Internet of Things technology also needs to mature and contribute a crucial building block.  A large scale system may have thousands of services and might be operating in many data centers or even controlling industrial equipment around the world.  The key part is that the some parts of the predictive model must operate out near the edges.  They could be in remote data centers or even in locations that capture and filter events going on inside a few devices out at the edge of the network.

 The intelligence at the edges has to identify anomalies so that not every event consumes bandwidth and time traveling back to the main data center.  This intelligence gets trickier, however.  Just what constitutes an anomaly changes over time.  The edge intelligence has to learn this in addition to the core predictive model in the main data center.

Trying to build this type of Intelligent Systems Management service is not realistic today.  But by explaining how it might work and some of the challenges, we can see how much technology has to mature.

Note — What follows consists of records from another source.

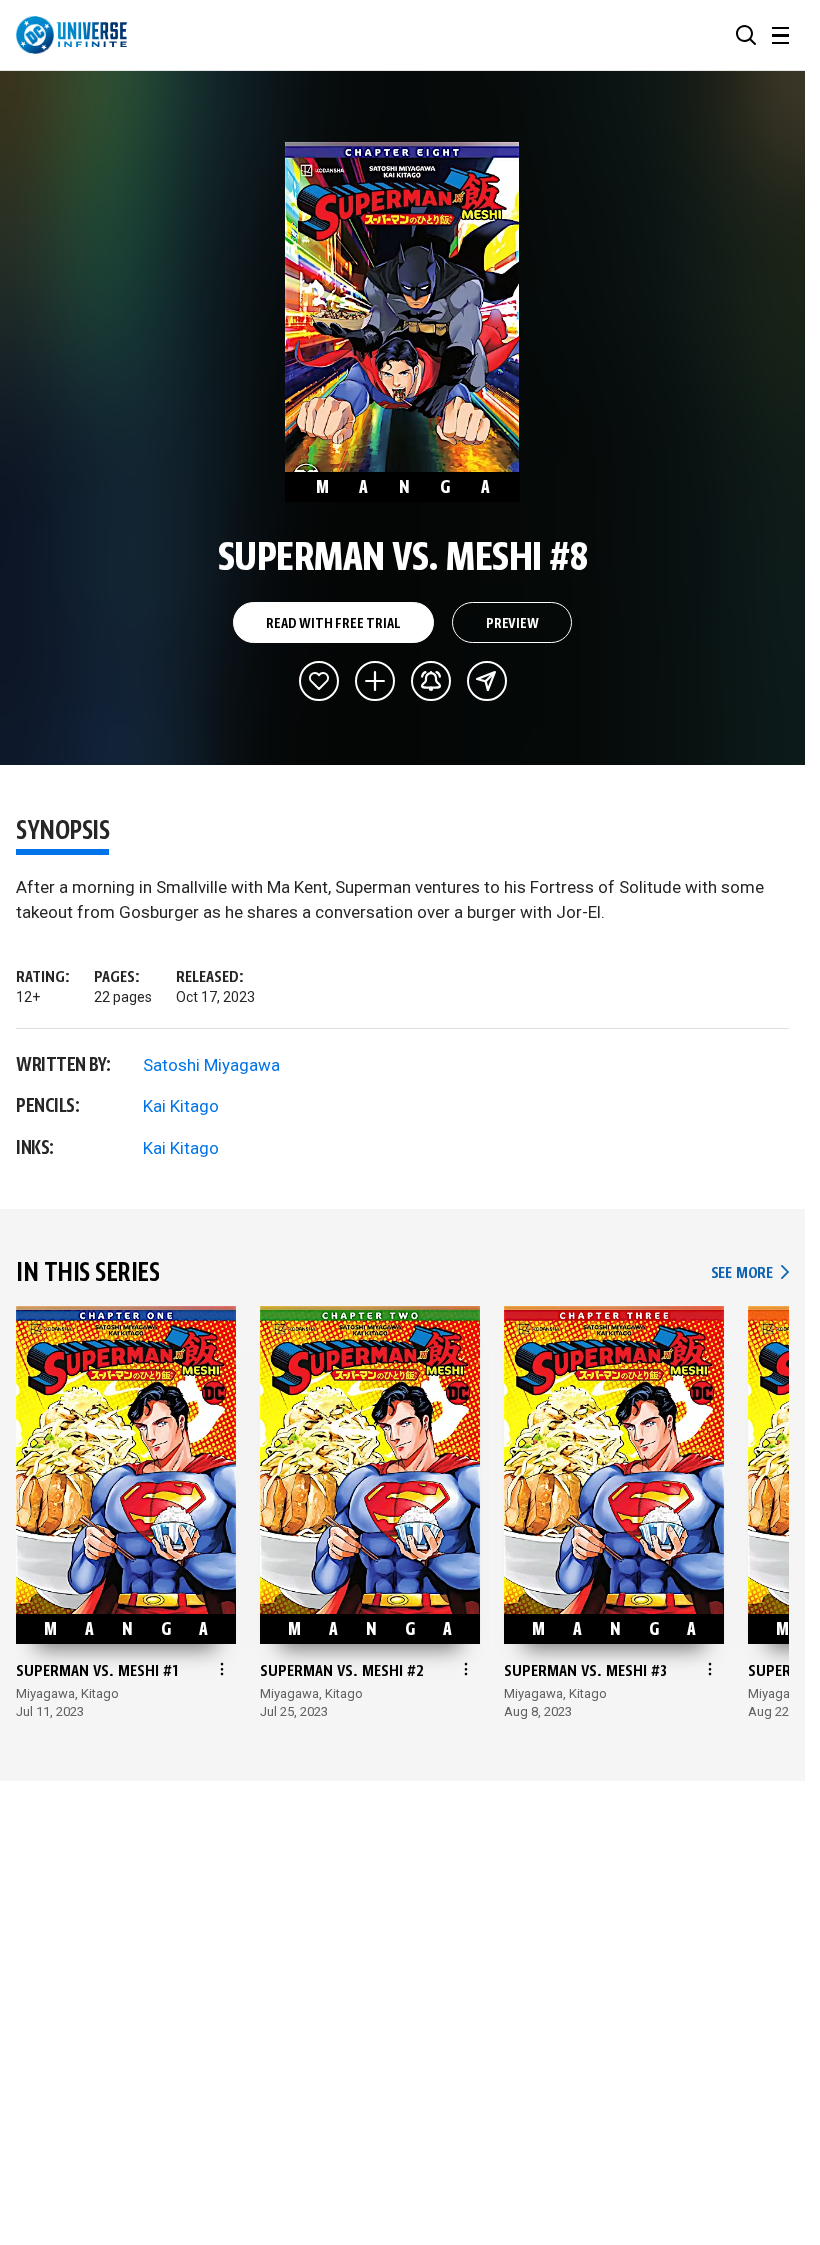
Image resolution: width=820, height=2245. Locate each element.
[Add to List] (375, 681)
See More (750, 1273)
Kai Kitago (181, 1106)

It also sheds light on some of the limitations with today’s technology and why each organization has to evaluate its capabilities in order to make the trade-offs that are appropriate for their circumstances.

Action Item

Like any engineering product, Systems of Intelligence are all about trade-offs.  Our latest research seeks to highlight some key trade-offs for which organizations have to budget explicitly.  (See Figure 5 above).

The key take-away is that the business sponsors and the technical leaders responsible for implementing the new systems have to call out explicitly each of the trade-offs and make sure they are in alignment on the required value and necessary investment.  Time, money, and potentially success itself hinges on this alignment.

Further, each constituent must understand that tuning one trade-off can affect many others.  Some customers insist they need real-time predictions when 400 milliseconds would suffice.  That might not sound like much, but the whole technology stack might change, affecting other trade-offs such as operational and development complexity and the ability to leverage more of their existing infrastructure.  In fact, relaxing that speed might make the predictions more accurate, directly improving revenue or profit drivers.